Congratulations to postdoctoral fellow, Yoon-Suk Kang, on acceptance of his manuscript in Infection and Immunity. The manuscript is titled: "Brucella neotomae recapitulates attributes of zoonotic human disease in a murine infection model." One of my favorite figures are images of tdTomato-labeled Brucella detected by confocal microscopy replicating in the middle of a liver granulomas visualized by counterstaining with H&E. In contrast to wild type organisms, virB4 mutant bacteria are found as single cells in sinusoids presumably within Kuffpfer cells. Wild type bacteria are found at high levels in mouse thymus at all time points examined; virB4 mutant bacteria are undetectable in thymus. B. neotomae induces a Th-1 immune response. More information in the manuscript.

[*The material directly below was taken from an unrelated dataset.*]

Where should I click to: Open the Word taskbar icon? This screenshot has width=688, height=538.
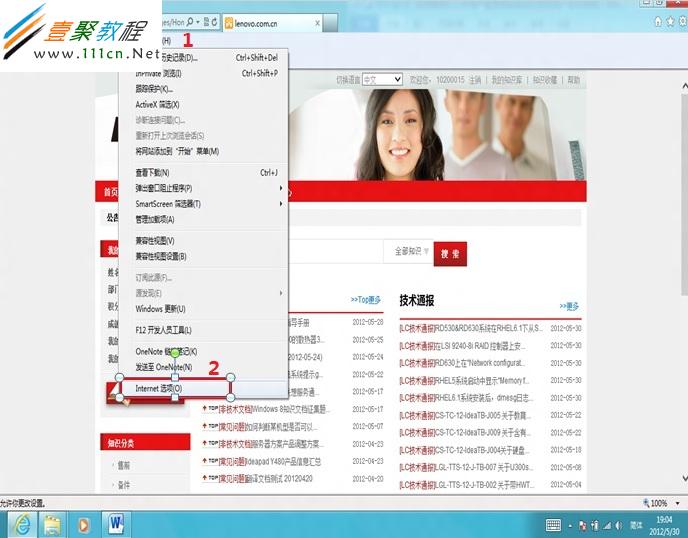(x=115, y=523)

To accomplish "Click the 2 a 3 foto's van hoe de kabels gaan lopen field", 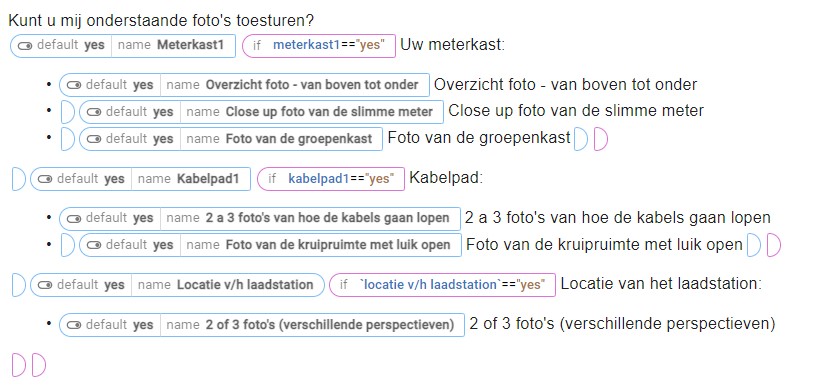I will click(260, 218).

Image from lab meeting! Spinning disk confocal microscope image of B. neotomae and J744A.1 macrophages
Spinning disc confocal microscopy image acquired by Lucius Chiaraviglio and presented at Lab Meeting this past Friday. A single multiply infected macrophage is shown. Red objects are individual Brucella neotomae bacteria. Green immunofluorescent staining lables LAMP-1, a marker of late endosomes and lysosomes. Brucella traffics to LAMP-1 compartments early during infection.

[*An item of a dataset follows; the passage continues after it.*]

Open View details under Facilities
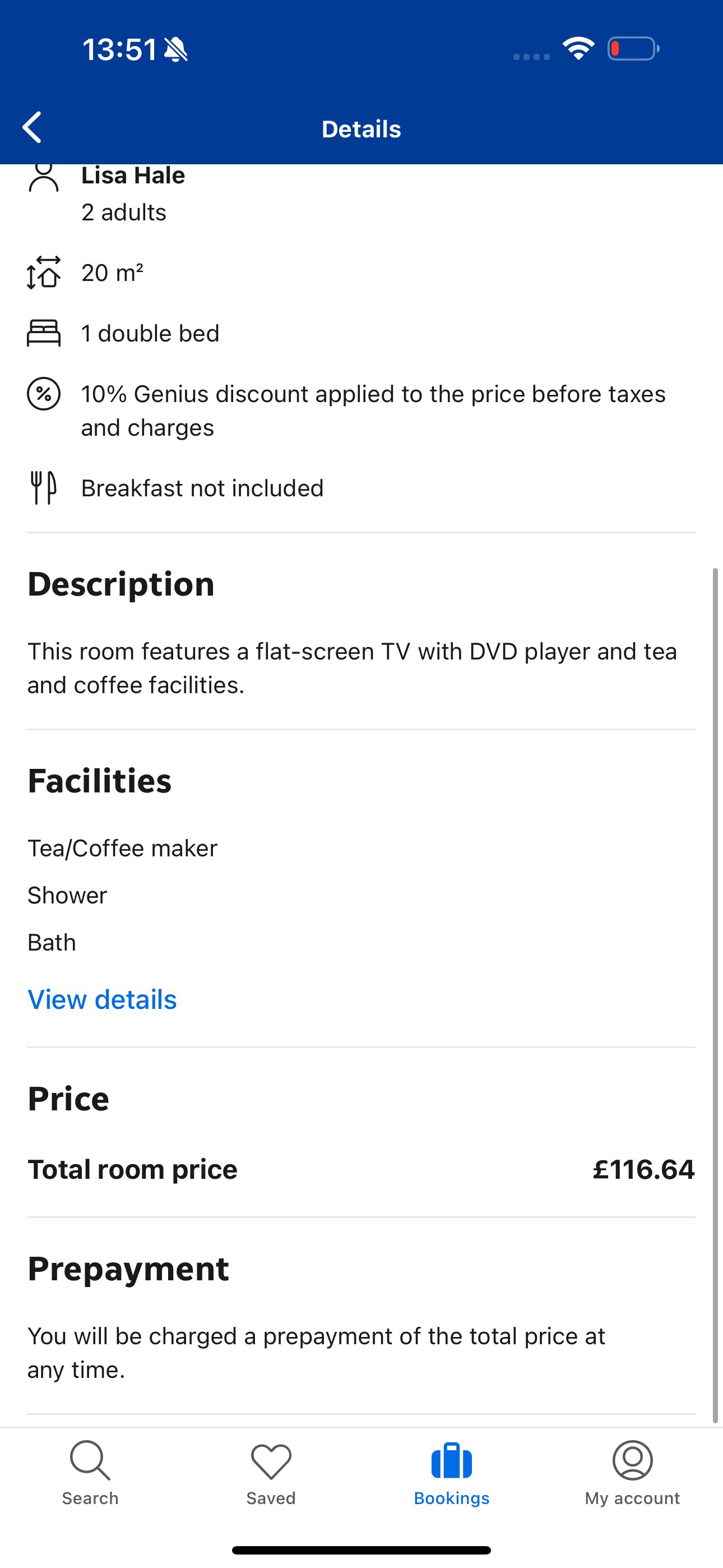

Congratulations to Postdoctoral Fellow Yoon-Suk Kang on publication of his manuscript "Promotion and Rescue of Intracellular Brucella neotomae Replication During Co-Infection With Legionella pneumophila"

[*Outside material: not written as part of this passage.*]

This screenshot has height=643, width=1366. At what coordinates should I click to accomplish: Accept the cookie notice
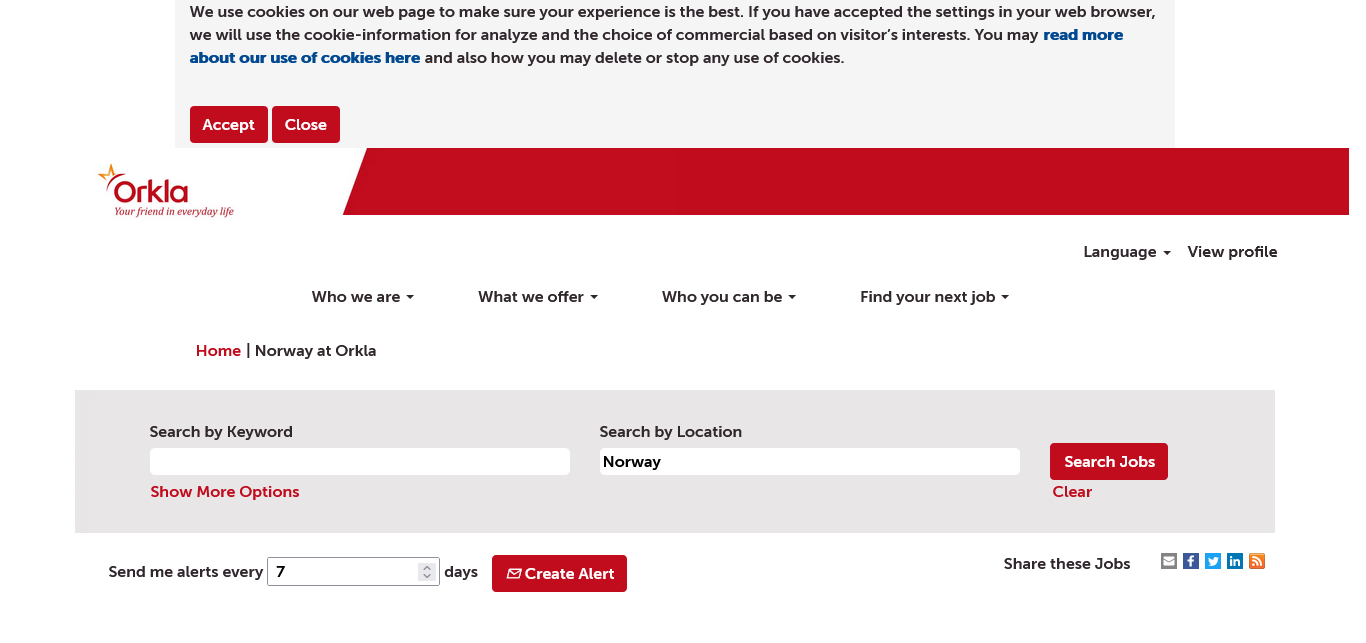(x=228, y=125)
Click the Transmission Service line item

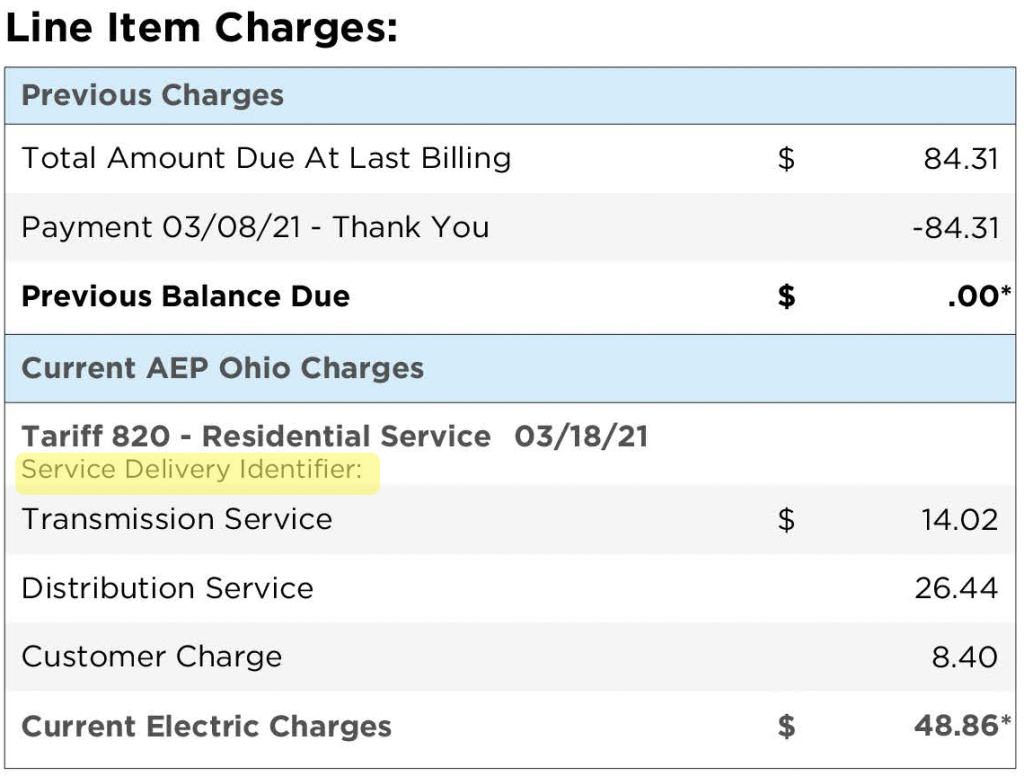(176, 519)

Published online today in Infection and Immunity: "Promotion and Rescue of Intracellular Brucella neotomae Replication During Co-Infection With Legionella pneumophila." Yoon-Suk created a versatile bioreporter toolkit to enable analysis of the fate of individual pathogens in polymicrobial infections. He then validated a type IV secretion system-dependent Brucella model using the wood rat pathogen, Brucella neotomae. In contrast to wild type organisms, Brucella T4SS mutants were completely defective in their ability to growth inside of macrophages. Fascinatingly co-infection with Legionella pneumophila, another T4SS-dependent pathogen, was able to rescue intracellular growth of the T4SS-mutant Brucella and also stimulated growth of wild type Brucella organisms! This was a one way rescue: Legionella could rescue Brucella, but wild type Brucellla could not rescue T4SS-defective Legionella.